Dalle gives Coral Fang what may be best described as a sense of near-maturity. It's an earnest call among the crowd of would-be voices of youth in carefully controlled and marketed revolt, but also provides a hint of the adolescent sense that real revolt is a logical means to an end. It panders to that angst-ridden vibe somewhat, alternately flexing and wallowing, but it's ultimately forgivable; as long as a kid dreams of smashing the system while struggling to balance equations before homeroom, there'll be a need for this. The classically retarded, album-ending storm of outro chaos raises the sense of gratuity a little higher, but not as much as so, so many have in the past-- like Rancid, or Bad Religion, or even the Sex Pistols, say.

"Wait, what the hell are you doing coming back to 'punk rock?' Isn't this, like, not about that stuff?"
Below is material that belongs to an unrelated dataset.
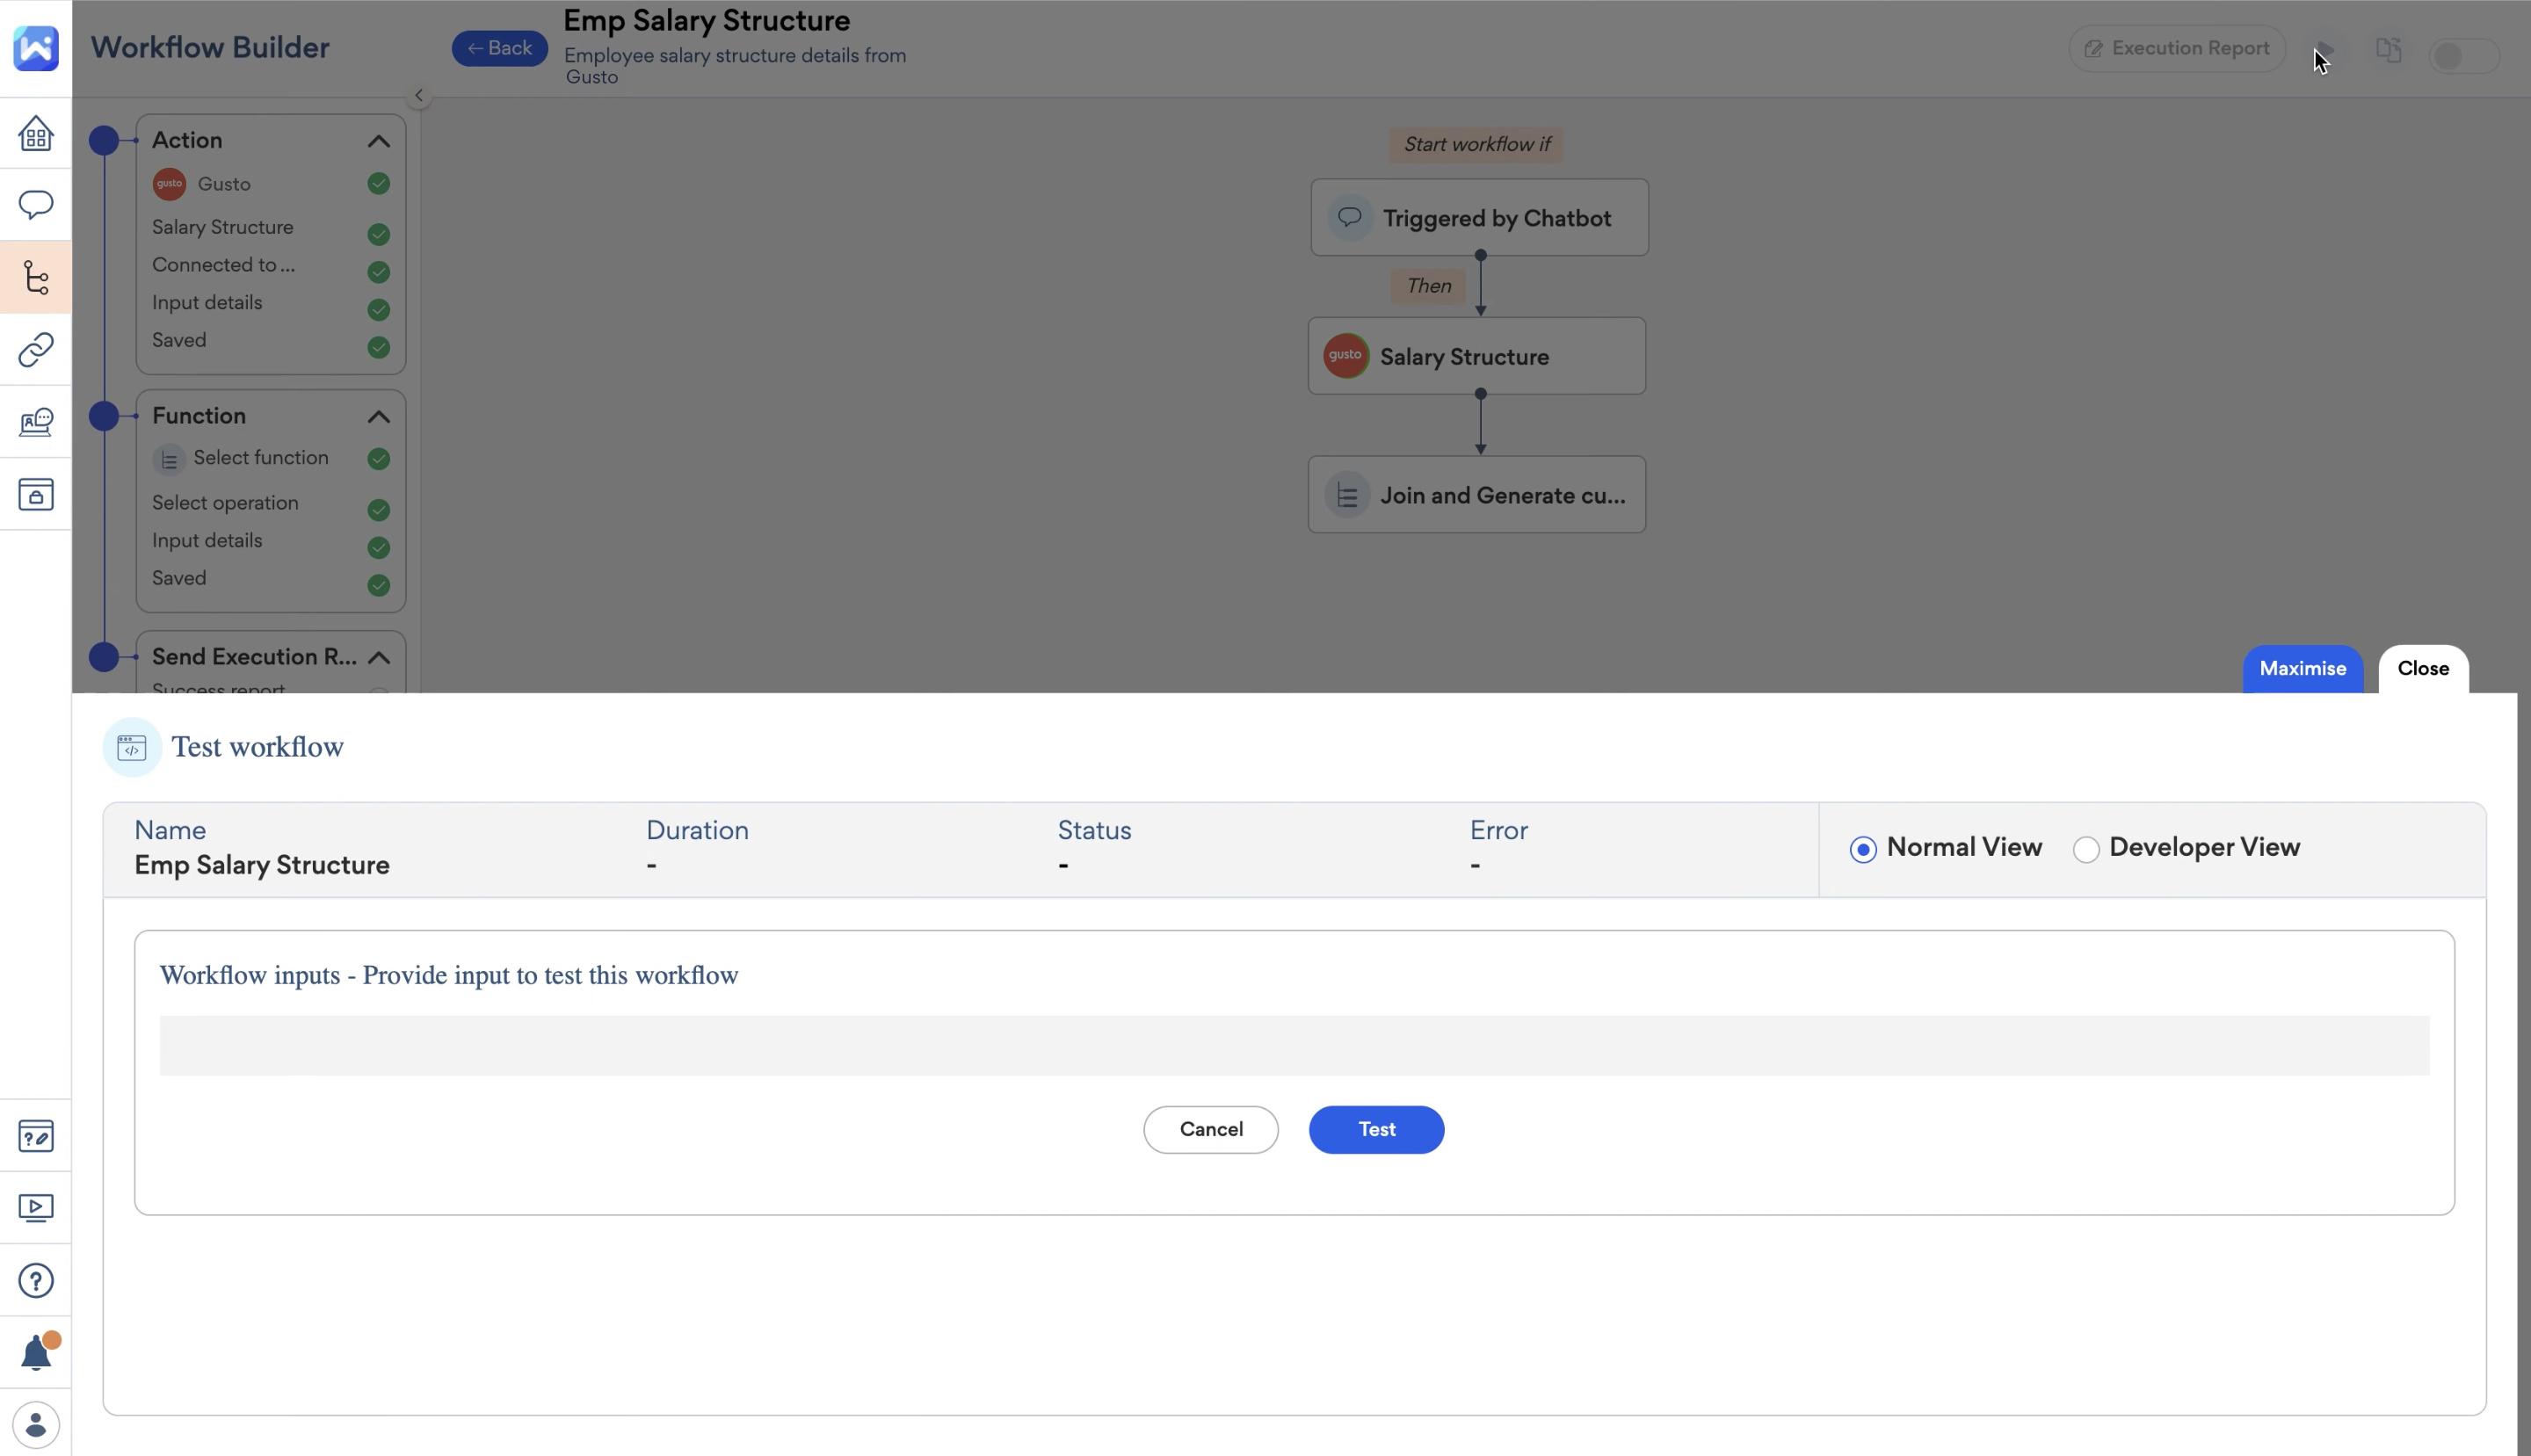Click the run workflow play icon
The height and width of the screenshot is (1456, 2531).
tap(2325, 49)
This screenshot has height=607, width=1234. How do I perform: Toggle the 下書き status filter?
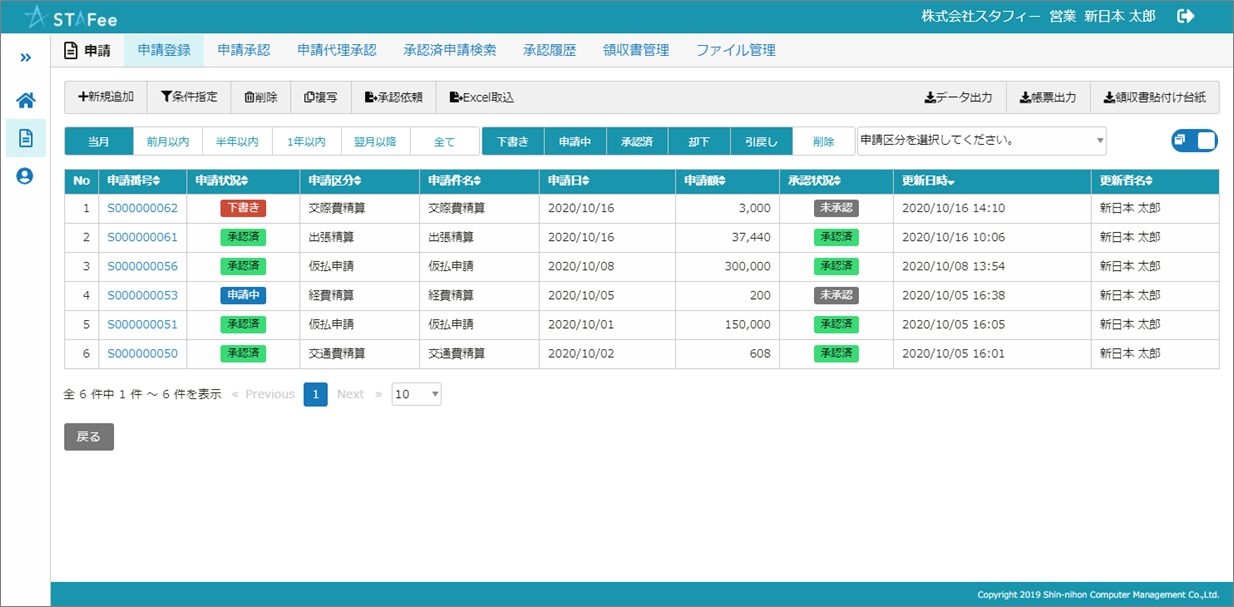coord(513,141)
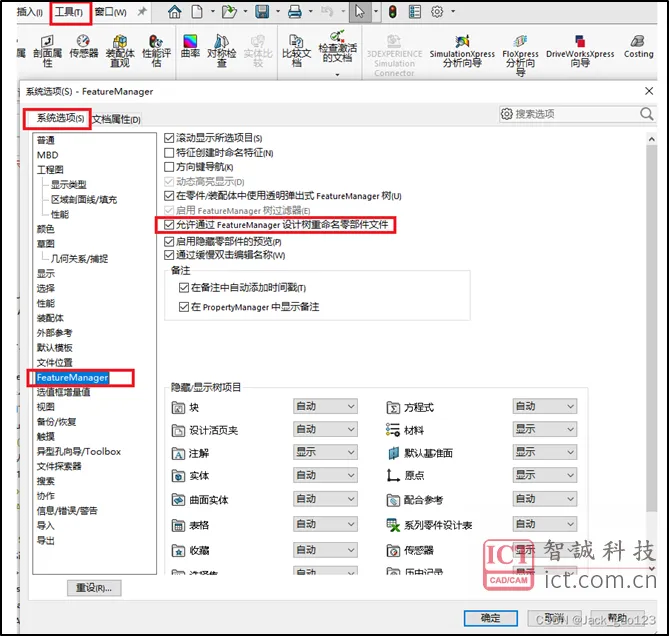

An astute question, friend (cue music for the sappy resolution, and fight back the tears, kids-- I'll keep the after-school special brief). I don't know, maybe the punk "ideal" of pure individualism passed rock by for bands like Liars, or for Kevin Drumm, or any number of other artists who are really unburdened by the need for critical or popular success, even if they sometimes get it. But if simply knowing Coral Fang rocks exceptionally hard isn't enough, I'll say this: die-hard "punk as fuck"-ers can (and likely will) easily find reason to cry themselves to sleep on their badass spiked-leather pillows, and The Distillers might not be able to spot a new idea with the Hubble, and no one will single-handedly save any faltering genre anytime soon, and even with that "punk" stigma looming large...Coral Fang is still a proud achievement.